Davide-Christelle devant la porte du Palais de l’Athénée ©MarieBrocher

Une artiste à suivre

Après son exposition au Palais de l’Athénée on pourra retrouver Davide-Christelle dans tout un ensemble de projets.

Tout d’abord, elle vient de rejoindre la Compagnie Dans Le Ventre de Rebecca Chaillon, où on pourra la voir à l’affiche des prochaines représentations de Carte Noire Nommée Désir – un des meilleurs spectacles que l’on a pu voir cette année à La Bâtie. La pièce tournera l’année prochaine en France et en Belgique, avec une date suisse en mars 2023 à La Chaux-de-Fonds.
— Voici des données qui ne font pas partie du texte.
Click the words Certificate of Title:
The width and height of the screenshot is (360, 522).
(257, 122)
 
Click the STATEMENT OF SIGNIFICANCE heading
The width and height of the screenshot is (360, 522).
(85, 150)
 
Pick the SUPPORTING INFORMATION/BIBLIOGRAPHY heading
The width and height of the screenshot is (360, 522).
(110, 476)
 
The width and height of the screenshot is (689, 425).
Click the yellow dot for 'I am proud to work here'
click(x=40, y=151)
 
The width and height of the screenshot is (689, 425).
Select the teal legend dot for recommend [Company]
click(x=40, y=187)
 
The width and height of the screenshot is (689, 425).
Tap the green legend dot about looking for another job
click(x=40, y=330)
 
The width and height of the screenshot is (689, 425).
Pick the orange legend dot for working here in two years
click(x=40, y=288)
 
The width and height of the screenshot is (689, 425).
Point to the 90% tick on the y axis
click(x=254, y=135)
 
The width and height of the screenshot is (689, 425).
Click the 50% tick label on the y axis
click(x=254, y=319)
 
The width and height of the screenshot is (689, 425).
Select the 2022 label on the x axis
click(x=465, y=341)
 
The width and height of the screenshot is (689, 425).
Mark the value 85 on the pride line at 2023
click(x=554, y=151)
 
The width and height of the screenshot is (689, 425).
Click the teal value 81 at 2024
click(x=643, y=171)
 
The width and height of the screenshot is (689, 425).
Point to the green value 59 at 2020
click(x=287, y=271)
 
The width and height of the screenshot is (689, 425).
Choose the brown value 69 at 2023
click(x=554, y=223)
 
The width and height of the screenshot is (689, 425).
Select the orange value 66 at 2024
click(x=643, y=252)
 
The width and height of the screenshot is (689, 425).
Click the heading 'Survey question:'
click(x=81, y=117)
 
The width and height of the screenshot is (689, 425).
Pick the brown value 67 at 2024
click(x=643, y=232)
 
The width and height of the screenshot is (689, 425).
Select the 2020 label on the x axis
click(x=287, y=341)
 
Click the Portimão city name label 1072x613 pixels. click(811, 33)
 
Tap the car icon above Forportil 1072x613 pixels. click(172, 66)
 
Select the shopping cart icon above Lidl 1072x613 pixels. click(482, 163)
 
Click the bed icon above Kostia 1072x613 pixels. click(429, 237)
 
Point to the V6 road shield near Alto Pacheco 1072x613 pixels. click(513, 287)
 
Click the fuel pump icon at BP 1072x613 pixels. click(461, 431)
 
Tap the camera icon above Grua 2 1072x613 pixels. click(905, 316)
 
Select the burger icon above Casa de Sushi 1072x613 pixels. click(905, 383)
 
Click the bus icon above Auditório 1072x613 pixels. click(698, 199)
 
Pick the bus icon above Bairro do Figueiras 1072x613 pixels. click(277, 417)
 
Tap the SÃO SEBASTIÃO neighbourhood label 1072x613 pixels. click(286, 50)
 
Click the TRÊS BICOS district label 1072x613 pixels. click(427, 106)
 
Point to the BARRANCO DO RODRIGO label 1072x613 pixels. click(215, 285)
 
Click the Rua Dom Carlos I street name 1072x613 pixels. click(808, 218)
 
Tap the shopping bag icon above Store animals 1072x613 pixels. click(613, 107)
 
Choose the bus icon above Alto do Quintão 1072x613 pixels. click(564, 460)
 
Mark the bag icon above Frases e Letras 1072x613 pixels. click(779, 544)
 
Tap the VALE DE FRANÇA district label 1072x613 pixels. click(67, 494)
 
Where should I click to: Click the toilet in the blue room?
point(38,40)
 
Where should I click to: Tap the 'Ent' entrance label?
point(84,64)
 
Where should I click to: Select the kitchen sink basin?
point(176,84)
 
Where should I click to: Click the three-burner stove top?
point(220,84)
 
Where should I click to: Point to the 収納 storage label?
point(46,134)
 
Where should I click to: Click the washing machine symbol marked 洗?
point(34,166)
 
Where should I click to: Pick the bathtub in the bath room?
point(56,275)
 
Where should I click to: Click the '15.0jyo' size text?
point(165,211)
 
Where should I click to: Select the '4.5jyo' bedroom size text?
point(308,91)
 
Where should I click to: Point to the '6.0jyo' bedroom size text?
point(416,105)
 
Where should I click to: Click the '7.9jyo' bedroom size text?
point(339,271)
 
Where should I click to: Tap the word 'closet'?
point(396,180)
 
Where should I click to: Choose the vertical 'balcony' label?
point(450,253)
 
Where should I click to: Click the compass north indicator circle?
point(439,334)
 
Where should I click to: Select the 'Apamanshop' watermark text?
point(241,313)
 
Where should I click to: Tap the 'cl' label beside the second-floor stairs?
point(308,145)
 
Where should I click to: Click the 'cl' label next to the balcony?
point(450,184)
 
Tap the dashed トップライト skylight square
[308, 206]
En mars, elle présentera sa première pièce au Théâtre de l’Usine. Une réflexion sur l’espace de la scène, et la place des personnes noires sur celle-ci. Au printemps, elle rejouera Concours de larmes en mai au Grütli, une très belle création coproduite par le T.U. Enfin, on devrait la retrouver pour la prochaine édition de La Bâtie. Elle y présentera une nouvelle création : Aime ton pays, dont la première avait été annulée cette année.